9. Hukuk Dairesi 2014/582 E. , 2014/655 K.
"İçtihat Metni"MAHKEMESİ : İSTANBUL 3. İŞ MAHKEMESİ
TARİHİ : 07/11/2013
NUMARASI : 2012/5-2013/887
DAVA :Davacı vekili, işe iadesine karar verilen davacının işe başlatılmadığını, ancak bu başlatmama nedeni ile haklarının eksik ödendiğini belirterek, fark kıdem, ihbar ve işe başlatmama tazminatı ile ücret, yıllık ücretli izin ve boşta geçen süre ücret ve sosyal hak alacaklarının ödetilmesine karar verilmesini istemiştir.
Mahkemece bozma üzerine yapılan yargılama sonunda, davanın kısmen kabulüne, fark kıdem tazminatının reddine, diğer tazminat ve alacaklarının kısmi olarak talep edilmesi nedeni ile kabulüne, fazlaya ilişkin haklarının saklı tutulmasına karar verilmiştir.
Hüküm süresi içinde taraflar avukatlarınca temyiz edilmiş olmakla, dava dosyası için Tetkik Hakimi tarafından düzenlenen rapor dinlendikten sonra dosya incelendi, gereği konuşulup düşünüldü:
Y A R G I T A Y K A R A R I
1-Dosyadaki yazılara toplanan delillerle kararın dayandığı kanuni gerektirici sebeplere göre davalının tüm, davacının aşağıdaki bendin kapsamı dışında kalan temyiz itirazları yerinde değildir.
2. Hüküm tarihinde yürürlükte bulunan Hukuk Muhakemeleri Kanunu"nun 176 ve devamı maddelerinde ıslah kurumu ayrıntılı şekilde düzenlenmiş olup, 176. maddede, davanın her iki tarafının da, yargılama usulüyle ilgili bir işlemini kısmen veya tamamen ıslah edebileceği, ancak aynı dava içerisinde bu yola sadece bir kez başvurulabileceği; 177/1 maddede ise ıslahın tahkikatın sona ermesine kadar yapılabileceği belirtilmiştir.
Hukuk Muhakemeleri Kanunu"nun 177. maddesindeki kuralın ve bu kapsamda tahkikat kavramının irdelenmesinde yarar vardır.

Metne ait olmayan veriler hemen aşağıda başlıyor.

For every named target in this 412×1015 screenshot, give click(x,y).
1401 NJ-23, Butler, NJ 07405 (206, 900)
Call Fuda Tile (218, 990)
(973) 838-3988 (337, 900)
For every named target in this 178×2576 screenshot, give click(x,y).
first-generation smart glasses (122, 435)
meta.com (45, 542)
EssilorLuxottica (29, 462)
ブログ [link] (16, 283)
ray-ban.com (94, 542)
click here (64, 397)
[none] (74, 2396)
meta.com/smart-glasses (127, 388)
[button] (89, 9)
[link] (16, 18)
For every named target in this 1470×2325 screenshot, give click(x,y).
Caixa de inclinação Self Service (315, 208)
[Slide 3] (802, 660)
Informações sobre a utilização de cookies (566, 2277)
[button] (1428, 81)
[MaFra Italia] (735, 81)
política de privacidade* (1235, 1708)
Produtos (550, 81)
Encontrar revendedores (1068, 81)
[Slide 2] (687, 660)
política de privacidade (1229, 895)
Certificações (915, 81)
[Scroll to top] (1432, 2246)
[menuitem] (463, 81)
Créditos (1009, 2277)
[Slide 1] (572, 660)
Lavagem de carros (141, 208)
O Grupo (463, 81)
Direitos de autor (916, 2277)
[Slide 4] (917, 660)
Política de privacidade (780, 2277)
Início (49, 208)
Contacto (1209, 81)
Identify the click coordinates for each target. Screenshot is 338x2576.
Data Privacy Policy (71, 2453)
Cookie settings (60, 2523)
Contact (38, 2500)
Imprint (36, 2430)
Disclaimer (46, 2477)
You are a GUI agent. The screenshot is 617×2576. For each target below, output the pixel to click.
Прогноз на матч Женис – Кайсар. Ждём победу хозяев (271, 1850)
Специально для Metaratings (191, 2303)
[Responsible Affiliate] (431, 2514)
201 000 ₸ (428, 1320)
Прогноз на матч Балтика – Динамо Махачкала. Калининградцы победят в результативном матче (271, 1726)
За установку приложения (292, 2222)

Hukuk Muhakemeleri Kanunu"nun 147 ve izleyen maddeleri hükümlerine göre, tahkikat evresi, ön inceleme aşamasının tamamlanmasından sonra, tarafları duruşmaya çağırmasıyla başlar; tarafların veya vekillerinin duruşmada dinlenmelerinden sonra, gerektiğinde çekişmeli hususlar hakkında tarafların delillerinin toplanmasıyla ve bunların incelenmesiyle sona erer. Tahkikat evresinin ardından, sözlü yargılamanın da (Hukuk Muhakemeleri Kanunu md. 186 ve devamı) tamamlanmasından sonra, davanın hüküm verilecek derecede aydınlanmış olması halinde hüküm verilir ve tefhim edilir. Buna göre, tahkikat kavramı, layihalarla yeterince aydınlanmamış olan bir davada, tarafların duruşmaya çağrılmalarıyla başlayıp, çekişmeli yönlere ilişkin taraf delillerinin toplanmasıyla biten ve uygulamada, davaların tamamına yakın bölümünde gerçekleşen bir evreyi ifade etmektedir. Vurgulanmalıdır ki; tahkikat evresi, bozmanın içerik ve kapsamına göre, bazı hallerde bozmadan sonra da gerçekleşebilir. Ancak, 177. maddedeki " Islah, tahkikatın sona ermesine kadar yapılabilir. " ifadesinden, Kanunun, tahkikat ve hüküm arasında düzenlediği sözlü yargılama evresinde ıslaha izin vermediği sonucu çıkarılabilmektedir. Kısaca ister usule ilişkin ve isterse esasa yönelik bozma kararı verilsin bozmadan sonra araştırma yapılarak tahkikat devam ediyor ise bozmadan sonra ıslah mümkün kabul edilmelidir. Ancak esasa ilişkin bozma kesin ve araştırma yapılmasını gerektirmeyen, kısaca tahkikat yapılmasını gerektirmiyor ise bozmadan sonra ıslah kabul edilmemelidir.
Dosya içeriğine göre mahkemece verilen ilk karar Yargıtay 22. Hukuk Dairesi tarafından tazminat ve alacaklara esas ücretin belirlenmesi yönünden davacı lehinde bozulmuş ve uyulan bozma kararı sonrası ücret araştırması yapılarak davacı tarafın tazminat ve alacakları bilirkişi raporu ile hesaplanmıştır. Bu hesap raporun üzerine de davacı vekili belirlenen tazminat ve alacaklarını ıslah sureti ile arttırarak talepte bulunmuştur. Bozma içeriğine göre bozmadan sonra araştırma yapılmış ve tahkikat devam etmiştir. Tahkikat devam ettiğine göre davacı tarafın ıslah işleminin kabulü gerekirdi. Mahkemece "bozmadan sonra ıslah mümkün değildir" gerekçesi ile davacının ıslah talebinin reddi hatalıdır.
SONUÇ :
Temyiz olunan kararın yukarda belirtilen nedenle BOZULMASINA, peşin alınan temyiz harcının istek halinde ilgiliye iadesine, 20.01.2014 tarihinde oy birliği ile karar verildi.